While there are plenty of overseas labels signalling a return to maximalist aesthetics, it’s more thrilling to see designers challenge assumptions here in Aotearoa, a country that prides itself on not making a fuss, and whose fashion set still defaults to the colour black. Maggie Marilyn is one brand reimagining what a sustainably-minded fashion label can be. Sequin garments were teased at its Australian Fashion Week runway in May, and pieces continue to be released with vibrant apple greens and cherry check mixed in with the more granola (and also gorgeous) oak and sand colourways.
Elsewhere, Twenty-Seven Names continues to roll out playful prints in their latest collection, Pene For Your Thoughts? Perhaps you’d like to order a pink vest with ‘Holy Macaroni’ knitted in bright yellow on the front? Or, to take the Prego skivvy – made in a boysenberry swirl mesh – out for dinner in Ponsonby?
Wynn Hamlyn’s pre-fall collection also contains eye-catching pieces that make a valiant case for being unashamedly the tallest poppy in the room. In particular, there’s the Scarlet dress with its striking red with puff sleeves and an oversized red check coat within the delightfully daring line-up. As Miss Fine would say: “Be the lady in red, when everyone else is wearing tan.”
Interestingly, many of pop culture’s most beloved fashion maximalists are also the most outspoken when it comes to challenging the status quo. Fran Drescher has lately been dressed in T-shirts that call for change on the picket line of the Hollywood Writers’ Strike. It may not be Moschino, but it makes a compelling point.
Quiet luxury, also known as ‘stealth wealth’, is about disguising the personal financial situations of the rich during economics crises, when they tend to get richer (according Bloomberg’s Billionaires Index, 131 billionaires doubled their net worth or more during the pandemic). But maximalism can also thrive when times are tight. Dressing for yourself, even if it is an over-the-top outfit, is a way of reminding yourself to stay true to your core values, while finding some joy along the way.
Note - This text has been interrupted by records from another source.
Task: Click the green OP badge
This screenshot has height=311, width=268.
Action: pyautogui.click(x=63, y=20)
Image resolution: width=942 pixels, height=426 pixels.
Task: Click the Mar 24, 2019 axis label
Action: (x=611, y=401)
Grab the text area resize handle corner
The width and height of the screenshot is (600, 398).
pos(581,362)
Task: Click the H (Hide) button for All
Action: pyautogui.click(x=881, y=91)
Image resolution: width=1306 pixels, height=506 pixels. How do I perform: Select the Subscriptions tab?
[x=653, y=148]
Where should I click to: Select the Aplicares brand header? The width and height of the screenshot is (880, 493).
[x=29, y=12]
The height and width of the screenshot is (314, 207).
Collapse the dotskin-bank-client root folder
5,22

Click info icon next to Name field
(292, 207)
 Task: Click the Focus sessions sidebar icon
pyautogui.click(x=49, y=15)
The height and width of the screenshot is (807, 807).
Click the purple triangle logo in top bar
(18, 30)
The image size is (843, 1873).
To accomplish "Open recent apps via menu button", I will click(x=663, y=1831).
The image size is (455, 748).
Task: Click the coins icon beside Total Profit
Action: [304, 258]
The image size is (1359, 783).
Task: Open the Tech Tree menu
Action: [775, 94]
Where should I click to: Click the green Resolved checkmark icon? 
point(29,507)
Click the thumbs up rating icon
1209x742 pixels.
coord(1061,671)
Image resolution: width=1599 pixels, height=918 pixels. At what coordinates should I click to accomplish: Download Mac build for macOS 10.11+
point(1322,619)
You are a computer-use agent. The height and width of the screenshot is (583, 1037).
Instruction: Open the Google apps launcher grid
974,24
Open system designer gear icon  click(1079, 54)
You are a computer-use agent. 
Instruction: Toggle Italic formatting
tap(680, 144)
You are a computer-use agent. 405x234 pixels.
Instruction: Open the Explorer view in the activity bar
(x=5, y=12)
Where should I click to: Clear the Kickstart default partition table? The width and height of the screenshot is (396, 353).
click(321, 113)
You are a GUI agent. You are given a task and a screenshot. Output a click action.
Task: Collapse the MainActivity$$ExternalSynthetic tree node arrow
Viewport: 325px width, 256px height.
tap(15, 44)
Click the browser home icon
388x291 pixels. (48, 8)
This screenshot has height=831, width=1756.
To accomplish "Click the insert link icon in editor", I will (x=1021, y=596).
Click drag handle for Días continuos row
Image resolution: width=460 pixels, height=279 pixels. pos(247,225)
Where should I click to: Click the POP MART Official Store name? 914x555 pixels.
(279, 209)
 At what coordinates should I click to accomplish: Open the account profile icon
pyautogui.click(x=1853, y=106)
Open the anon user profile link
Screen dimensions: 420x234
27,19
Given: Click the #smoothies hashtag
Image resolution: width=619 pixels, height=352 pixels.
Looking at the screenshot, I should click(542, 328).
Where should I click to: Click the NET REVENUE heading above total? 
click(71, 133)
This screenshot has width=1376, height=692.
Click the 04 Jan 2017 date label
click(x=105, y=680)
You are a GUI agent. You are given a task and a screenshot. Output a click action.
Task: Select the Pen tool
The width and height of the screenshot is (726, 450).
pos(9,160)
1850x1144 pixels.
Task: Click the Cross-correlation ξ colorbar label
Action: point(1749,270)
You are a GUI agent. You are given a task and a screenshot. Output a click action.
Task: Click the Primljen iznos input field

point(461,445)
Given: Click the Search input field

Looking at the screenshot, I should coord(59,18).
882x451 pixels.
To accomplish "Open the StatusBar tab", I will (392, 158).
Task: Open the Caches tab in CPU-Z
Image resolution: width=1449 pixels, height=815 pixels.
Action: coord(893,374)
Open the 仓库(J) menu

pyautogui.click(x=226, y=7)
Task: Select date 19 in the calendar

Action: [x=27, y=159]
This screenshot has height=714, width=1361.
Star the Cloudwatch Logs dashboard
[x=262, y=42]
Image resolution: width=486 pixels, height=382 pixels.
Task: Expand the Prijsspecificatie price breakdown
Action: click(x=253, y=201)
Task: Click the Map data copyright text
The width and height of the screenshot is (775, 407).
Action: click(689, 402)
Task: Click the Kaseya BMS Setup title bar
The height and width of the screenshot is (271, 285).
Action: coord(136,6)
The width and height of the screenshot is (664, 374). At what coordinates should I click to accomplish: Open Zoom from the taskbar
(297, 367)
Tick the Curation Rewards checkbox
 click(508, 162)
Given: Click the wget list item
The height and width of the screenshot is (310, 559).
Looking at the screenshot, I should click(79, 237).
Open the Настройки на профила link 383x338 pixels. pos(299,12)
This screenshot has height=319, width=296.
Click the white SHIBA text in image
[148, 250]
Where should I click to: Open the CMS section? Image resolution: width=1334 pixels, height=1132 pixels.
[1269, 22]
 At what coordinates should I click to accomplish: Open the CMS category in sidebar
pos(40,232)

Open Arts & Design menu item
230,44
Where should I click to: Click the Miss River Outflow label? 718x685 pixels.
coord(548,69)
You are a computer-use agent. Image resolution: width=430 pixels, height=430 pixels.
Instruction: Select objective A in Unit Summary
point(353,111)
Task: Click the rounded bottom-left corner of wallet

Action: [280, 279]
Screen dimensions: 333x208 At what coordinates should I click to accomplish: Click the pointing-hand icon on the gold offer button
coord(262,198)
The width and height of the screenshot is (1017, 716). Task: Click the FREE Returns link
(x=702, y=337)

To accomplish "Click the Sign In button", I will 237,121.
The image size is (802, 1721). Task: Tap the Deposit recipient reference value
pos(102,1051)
For those who like the finer things, a great way to find posh yet unpretentious pieces is through second-hand shopping. Younger generations’ obsessions with vibey ‘vintage’ garments have seen iconic prints re-emerge from the bottoms of closets. A rare Vivienne Westwood money print scarf (originally designed in protest of the stacked economic system) is available at Hunters & Collectors in Wellington. It’s certainly one way to put your money where your mouth is.